Ingrid and Louise are studying English in ‘70s London, determined not to replicate their mothers’ lives. No marriage, children and drudgery for them: they plan to travel the world, to achieve. Gil Coleman teaches Ingrid creative writing. He’s a colourful figure with a novel or two under his belt, happily seducing his students but with his sights set on marriage and six children. Ingrid thinks their affair will be a mere summer fling but finds herself pregnant and installed in Gil’s seaside home while Louise looks on disparagingly, uncomprehending at what Ingrid has allowed to happen to her. When Nan is born, Ingrid feels nothing. While she frets about how they’re going to live now that Gil has left the university in disgrace, he takes himself off to his writing room, hard at work or so she thinks. Five years later, after a great deal of heartache, a second daughter is born. Then, when Nan is fourteen and Flora not yet nine, Ingrid disappears. Decades later, Gil is staring out of his local bookshop window, convinced he’s seen Ingrid and in his desperate efforts to pursue her, falls badly. Nan and Flora come home to look after him, one resigned to what’s happened and what will happen, the other still hopeful that all her questions will be answered and her dearest wish fulfilled.

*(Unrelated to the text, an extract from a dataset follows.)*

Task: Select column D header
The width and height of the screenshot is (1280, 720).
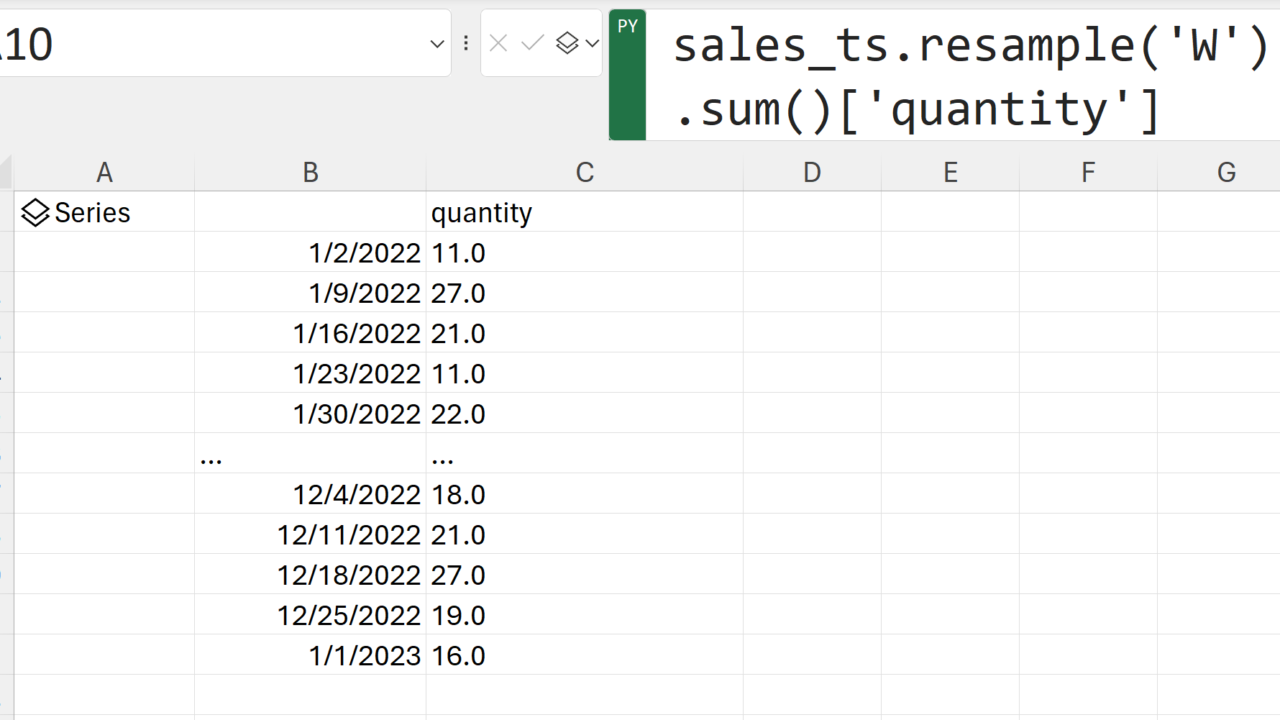Action: click(x=812, y=173)
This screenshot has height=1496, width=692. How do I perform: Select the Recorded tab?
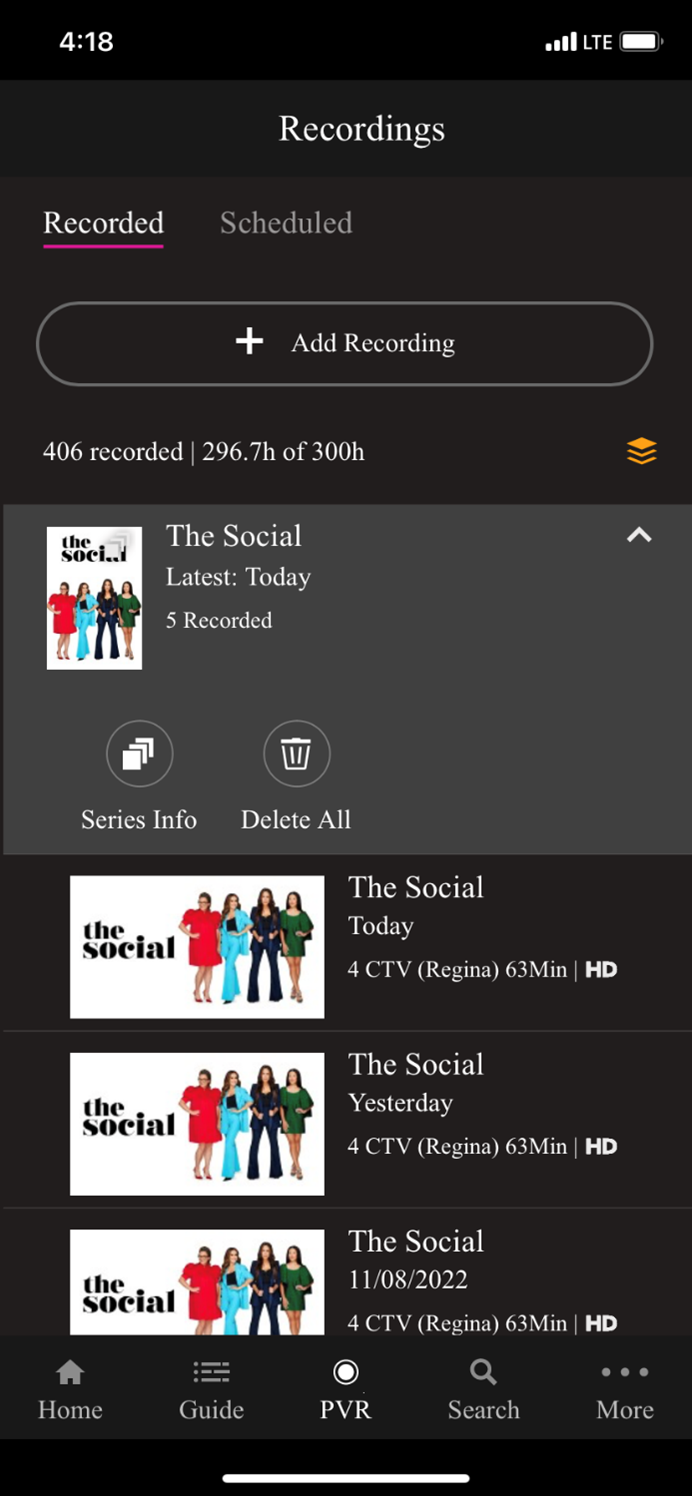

From Gil’s dramatic sighting of Ingrid, Fuller draws you into her novel alternating present day events with Ingrid’s story written in letters tucked into appropriate books. It’s a structure which works beautifully, setting up a nice thread of suspense as we ask ourselves what has happened to Ingrid. Fuller perceptively explores the complexities of motherhood, marriage and love, overarching it all with the question – would you rather know and accept the worst, as Nan has long resigned herself to do, or carry the bright hope of not knowing that Flora and Gil have fostered since Ingrid’s disappearance. It’s an engrossing story, beautifully expressed. Fuller’s writing is quite cinematic at times – vivid snapshots which reminded me of her flash fiction, a weekly pleasure. The little bibliographical note at the end of each of Ingrid’s letters is a treat for the anoraks among us, and I loved Gil’s annoyed response about first editions: ‘Forget that first-edition, signed-by-the-author nonsense. Fiction is about readers’. Quite so.